I did not sit down one day and decide to start living a certain way, I suspect that I had been living that way for a long time and only managed to put the pieces together over time.
What dawned on me was that if I could leave the places and people that I touched a little better off than they were before I touched them, my life would be richer. It would be even more rewarding if I could do so without leaving a lot of traces.
If my footsteps could disappear and people were better for my having passed their way, it seemed to be a good way to live.
I knew people who were fond of burning bridges, but I have learned that life has enough twists and turns, that it is hard tell what bridge you might have to cross in the future.
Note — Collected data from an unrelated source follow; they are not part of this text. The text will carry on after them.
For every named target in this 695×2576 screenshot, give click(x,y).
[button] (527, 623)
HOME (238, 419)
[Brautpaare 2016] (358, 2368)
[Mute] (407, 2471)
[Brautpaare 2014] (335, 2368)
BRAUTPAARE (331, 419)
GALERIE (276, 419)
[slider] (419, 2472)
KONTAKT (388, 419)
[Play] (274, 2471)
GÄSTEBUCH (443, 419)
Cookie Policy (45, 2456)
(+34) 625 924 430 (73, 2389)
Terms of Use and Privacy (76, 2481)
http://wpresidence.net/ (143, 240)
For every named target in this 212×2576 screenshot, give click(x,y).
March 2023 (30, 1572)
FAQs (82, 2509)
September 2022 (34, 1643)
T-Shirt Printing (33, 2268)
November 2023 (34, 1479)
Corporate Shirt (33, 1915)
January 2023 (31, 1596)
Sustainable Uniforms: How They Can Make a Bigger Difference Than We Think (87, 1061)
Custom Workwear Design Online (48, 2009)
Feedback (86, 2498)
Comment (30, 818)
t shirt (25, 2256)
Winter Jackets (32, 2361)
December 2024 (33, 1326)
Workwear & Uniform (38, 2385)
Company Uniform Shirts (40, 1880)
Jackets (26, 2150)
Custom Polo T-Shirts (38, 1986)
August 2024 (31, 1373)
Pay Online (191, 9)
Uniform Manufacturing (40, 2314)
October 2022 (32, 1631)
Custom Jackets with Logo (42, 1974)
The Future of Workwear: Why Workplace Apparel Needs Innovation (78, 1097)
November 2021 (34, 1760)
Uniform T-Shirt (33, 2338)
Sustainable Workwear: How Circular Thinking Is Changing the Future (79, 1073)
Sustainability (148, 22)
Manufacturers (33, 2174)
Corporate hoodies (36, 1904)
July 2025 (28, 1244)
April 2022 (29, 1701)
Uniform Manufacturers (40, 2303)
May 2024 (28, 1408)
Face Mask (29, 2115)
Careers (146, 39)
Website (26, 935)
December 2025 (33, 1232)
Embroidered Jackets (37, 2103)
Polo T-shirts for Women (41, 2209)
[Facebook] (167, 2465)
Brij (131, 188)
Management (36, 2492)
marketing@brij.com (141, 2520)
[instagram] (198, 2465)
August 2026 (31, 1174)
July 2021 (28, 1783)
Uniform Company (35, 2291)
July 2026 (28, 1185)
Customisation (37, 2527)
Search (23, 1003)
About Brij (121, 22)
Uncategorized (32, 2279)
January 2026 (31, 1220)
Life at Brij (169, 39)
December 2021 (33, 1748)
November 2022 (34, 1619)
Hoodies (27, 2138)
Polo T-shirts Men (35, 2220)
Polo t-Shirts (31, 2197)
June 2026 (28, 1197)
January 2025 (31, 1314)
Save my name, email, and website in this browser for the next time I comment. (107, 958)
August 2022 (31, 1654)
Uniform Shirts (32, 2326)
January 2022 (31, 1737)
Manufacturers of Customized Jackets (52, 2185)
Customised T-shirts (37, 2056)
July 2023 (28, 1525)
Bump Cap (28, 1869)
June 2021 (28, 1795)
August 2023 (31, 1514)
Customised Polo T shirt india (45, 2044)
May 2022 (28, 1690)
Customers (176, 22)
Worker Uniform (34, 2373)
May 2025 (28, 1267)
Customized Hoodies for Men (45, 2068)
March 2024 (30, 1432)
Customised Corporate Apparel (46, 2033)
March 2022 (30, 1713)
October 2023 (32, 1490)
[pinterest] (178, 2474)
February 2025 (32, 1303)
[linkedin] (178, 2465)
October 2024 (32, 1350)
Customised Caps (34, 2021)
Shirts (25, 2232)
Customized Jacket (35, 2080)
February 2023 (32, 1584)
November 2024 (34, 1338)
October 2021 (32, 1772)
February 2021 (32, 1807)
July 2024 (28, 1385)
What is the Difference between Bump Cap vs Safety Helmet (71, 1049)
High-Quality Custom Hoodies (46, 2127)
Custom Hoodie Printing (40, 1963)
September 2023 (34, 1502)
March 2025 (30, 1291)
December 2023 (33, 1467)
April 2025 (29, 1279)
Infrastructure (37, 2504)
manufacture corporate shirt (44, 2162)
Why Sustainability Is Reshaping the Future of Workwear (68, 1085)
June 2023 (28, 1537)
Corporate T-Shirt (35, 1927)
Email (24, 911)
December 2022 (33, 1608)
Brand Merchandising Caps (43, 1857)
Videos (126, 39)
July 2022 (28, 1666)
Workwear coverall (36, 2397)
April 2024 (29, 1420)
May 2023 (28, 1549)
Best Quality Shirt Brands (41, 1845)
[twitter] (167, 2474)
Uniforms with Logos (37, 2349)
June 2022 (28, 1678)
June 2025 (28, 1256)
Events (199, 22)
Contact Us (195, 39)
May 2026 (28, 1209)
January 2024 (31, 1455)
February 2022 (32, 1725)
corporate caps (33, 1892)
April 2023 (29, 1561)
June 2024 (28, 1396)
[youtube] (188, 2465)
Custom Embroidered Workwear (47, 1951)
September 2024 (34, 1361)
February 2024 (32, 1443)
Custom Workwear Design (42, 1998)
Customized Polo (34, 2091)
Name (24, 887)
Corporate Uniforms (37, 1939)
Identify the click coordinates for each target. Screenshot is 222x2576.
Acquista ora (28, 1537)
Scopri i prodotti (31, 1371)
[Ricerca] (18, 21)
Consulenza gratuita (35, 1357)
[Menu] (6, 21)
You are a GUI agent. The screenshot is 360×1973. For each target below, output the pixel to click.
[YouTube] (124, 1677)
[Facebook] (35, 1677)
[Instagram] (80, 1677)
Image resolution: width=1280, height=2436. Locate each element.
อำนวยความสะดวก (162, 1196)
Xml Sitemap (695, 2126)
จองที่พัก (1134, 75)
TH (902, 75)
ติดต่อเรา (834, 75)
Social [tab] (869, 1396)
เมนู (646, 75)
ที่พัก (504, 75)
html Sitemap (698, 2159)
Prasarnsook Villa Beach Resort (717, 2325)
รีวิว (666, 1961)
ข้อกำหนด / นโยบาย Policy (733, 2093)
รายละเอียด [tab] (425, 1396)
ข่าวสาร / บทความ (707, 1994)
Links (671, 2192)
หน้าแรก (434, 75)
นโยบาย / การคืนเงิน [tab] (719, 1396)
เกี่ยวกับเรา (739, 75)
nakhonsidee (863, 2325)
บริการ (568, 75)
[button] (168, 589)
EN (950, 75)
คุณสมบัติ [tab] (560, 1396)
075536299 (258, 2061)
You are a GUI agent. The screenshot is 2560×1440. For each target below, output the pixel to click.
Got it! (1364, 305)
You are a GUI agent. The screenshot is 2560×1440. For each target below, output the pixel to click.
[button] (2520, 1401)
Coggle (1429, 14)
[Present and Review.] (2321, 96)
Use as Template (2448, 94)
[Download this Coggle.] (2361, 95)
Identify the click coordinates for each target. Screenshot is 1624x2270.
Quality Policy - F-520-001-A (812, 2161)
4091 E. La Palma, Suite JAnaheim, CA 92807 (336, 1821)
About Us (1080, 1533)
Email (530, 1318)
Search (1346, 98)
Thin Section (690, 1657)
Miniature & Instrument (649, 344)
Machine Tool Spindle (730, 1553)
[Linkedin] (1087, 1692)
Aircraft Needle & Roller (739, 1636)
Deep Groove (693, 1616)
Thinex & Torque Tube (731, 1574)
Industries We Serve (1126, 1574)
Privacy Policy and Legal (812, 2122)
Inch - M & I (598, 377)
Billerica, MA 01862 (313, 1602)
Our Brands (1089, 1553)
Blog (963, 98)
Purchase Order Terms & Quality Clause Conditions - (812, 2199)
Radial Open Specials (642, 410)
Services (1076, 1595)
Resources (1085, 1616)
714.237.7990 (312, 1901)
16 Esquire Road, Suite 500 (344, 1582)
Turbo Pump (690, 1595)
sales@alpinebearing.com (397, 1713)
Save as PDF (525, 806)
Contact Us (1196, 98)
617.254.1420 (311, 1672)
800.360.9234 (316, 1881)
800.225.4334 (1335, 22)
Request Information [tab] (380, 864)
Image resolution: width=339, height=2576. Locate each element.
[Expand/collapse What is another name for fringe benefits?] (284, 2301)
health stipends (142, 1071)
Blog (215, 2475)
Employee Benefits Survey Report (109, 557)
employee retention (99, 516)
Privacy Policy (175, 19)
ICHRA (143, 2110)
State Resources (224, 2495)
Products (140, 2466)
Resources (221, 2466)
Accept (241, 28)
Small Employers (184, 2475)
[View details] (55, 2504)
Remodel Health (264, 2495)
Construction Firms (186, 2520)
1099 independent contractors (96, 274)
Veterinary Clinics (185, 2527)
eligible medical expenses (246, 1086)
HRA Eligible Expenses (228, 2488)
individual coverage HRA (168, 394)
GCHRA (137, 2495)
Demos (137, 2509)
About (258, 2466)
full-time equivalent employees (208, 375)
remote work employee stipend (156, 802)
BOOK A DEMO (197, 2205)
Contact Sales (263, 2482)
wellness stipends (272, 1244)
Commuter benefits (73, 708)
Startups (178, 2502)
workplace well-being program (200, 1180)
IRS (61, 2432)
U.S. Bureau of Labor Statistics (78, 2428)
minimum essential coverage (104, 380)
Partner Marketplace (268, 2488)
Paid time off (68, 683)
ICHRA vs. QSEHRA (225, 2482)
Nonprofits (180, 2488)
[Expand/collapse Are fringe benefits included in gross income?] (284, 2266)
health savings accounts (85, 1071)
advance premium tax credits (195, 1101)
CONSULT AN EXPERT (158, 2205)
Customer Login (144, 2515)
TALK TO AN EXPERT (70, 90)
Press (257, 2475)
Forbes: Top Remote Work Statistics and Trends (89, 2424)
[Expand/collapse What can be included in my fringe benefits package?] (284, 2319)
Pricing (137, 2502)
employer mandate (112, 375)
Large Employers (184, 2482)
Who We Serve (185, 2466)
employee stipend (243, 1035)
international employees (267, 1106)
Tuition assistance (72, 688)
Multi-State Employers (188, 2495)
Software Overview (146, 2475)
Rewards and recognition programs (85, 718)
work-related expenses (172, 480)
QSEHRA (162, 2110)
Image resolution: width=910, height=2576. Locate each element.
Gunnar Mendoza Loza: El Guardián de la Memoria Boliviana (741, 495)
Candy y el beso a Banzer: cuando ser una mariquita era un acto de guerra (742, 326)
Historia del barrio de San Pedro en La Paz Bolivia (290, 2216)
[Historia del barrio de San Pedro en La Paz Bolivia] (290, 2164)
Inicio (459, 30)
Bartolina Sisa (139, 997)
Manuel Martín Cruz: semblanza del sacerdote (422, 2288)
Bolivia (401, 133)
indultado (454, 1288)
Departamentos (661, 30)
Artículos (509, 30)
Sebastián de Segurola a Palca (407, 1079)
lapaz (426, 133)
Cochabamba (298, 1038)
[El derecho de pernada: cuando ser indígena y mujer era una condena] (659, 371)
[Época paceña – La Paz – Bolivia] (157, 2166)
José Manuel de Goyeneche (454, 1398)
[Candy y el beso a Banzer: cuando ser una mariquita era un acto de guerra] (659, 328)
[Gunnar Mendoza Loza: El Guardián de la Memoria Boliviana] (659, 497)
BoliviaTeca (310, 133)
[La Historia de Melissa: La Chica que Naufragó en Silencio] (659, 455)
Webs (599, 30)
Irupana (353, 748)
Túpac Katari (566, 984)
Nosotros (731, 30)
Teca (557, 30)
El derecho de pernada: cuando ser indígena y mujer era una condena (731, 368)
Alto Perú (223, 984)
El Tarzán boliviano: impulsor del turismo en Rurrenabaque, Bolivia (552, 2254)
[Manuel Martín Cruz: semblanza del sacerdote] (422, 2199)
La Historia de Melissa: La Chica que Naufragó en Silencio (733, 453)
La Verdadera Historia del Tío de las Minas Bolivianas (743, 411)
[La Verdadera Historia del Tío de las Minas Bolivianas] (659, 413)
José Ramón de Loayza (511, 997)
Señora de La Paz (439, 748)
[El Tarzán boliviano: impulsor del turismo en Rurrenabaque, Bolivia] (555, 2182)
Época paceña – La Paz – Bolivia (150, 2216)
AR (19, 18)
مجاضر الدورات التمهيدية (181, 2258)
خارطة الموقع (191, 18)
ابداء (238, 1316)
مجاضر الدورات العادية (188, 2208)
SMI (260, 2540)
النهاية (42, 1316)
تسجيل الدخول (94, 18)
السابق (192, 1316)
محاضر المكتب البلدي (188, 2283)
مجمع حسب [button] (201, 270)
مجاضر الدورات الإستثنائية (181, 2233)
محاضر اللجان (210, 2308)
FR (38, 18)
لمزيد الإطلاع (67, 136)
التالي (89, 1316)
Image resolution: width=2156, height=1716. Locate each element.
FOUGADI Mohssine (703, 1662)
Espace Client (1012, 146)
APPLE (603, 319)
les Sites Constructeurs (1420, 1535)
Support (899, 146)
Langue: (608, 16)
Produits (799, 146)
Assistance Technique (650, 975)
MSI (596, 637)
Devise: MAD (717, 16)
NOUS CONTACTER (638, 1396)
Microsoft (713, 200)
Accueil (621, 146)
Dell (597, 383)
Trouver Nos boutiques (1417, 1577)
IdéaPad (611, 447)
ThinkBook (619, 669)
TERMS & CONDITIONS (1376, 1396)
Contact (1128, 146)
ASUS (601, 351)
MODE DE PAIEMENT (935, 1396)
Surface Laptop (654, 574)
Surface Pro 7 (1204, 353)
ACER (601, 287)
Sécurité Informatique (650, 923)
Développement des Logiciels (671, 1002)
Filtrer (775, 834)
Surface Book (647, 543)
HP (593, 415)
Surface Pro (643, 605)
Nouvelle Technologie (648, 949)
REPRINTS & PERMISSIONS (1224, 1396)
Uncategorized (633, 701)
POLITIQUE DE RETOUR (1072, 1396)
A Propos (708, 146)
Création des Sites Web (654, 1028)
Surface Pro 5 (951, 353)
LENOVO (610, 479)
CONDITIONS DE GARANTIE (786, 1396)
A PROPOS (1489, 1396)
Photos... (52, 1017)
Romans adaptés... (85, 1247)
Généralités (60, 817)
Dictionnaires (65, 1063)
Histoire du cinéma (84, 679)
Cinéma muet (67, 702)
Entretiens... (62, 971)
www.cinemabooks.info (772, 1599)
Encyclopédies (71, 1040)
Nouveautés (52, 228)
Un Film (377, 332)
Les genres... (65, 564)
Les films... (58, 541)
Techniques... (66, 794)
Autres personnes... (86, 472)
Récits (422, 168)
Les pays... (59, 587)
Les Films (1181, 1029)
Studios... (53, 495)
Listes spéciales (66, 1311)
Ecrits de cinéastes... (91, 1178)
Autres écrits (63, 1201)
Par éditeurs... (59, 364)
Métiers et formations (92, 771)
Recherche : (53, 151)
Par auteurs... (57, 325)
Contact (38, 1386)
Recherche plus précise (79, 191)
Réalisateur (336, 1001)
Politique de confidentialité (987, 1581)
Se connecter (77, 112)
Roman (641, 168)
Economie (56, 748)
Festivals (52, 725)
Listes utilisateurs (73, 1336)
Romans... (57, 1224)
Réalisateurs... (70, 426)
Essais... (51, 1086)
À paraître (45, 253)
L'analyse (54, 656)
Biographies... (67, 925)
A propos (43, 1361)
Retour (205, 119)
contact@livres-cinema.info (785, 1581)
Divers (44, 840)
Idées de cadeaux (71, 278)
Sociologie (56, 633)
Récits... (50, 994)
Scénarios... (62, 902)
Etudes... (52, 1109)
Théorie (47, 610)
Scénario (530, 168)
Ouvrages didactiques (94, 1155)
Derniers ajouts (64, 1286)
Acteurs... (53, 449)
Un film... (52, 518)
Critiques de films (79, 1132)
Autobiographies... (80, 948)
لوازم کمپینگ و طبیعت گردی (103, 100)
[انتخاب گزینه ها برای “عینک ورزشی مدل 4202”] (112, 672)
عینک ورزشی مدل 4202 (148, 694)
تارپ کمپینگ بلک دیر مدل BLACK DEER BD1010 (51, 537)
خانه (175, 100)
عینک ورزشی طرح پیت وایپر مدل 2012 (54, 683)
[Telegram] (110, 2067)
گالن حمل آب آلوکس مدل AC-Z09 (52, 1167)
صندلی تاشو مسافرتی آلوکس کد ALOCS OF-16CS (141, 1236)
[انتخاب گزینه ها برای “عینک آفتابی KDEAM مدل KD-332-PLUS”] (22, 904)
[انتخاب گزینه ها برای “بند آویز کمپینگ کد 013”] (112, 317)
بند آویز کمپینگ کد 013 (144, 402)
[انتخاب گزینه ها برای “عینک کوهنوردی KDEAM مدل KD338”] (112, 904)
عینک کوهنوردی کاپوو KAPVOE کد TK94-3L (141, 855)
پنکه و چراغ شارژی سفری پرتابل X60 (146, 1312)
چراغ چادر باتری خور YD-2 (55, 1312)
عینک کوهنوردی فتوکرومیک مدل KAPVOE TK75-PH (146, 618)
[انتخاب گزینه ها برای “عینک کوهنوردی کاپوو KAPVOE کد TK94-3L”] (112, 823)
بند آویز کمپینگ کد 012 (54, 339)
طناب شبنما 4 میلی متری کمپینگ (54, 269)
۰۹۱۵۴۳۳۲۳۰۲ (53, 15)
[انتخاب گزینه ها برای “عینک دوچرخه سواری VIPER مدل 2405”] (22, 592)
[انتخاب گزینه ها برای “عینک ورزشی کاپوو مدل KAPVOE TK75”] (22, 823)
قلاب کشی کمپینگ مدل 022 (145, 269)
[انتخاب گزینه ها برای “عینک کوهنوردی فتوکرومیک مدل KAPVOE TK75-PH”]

Having decided to follow my own golden rule, I have tried to not leave any unhappy relationships in the past. It has turned out to be a noble but impossible goal. Some people it appears are just happier when they are miserable.
Giving them a chance to bury the hatchet is often giving them another chance to bury it in your back. Still I have found it important to make the effort to make peace.
If you have extended the hand of friendship, and it is rejected, there is not much more that you can do except move on with your life.
At a certain point in your life, you look back and take stock of your mistakes. We all make mistakes. Some impact others and are quickly forgotten. Other mistakes fester and cause hard feelings. It is those that are nice to heal.
I sometimes wonder how executives at large companies manage to sleep at night. When you look at the lives they have changed and turned upside down, I am pleased to only have a couple of people whose relationship to me is in need of repair.
Even correcting a few mistakes makes you play the game of what if with your life. It can be an interesting diversion, but the future is happening so fast that it is hard to spend much time in the past.
The older I get the better I get at not stepping on the toes of people around me.
I enjoy it almost as much as I do watching the seasons change.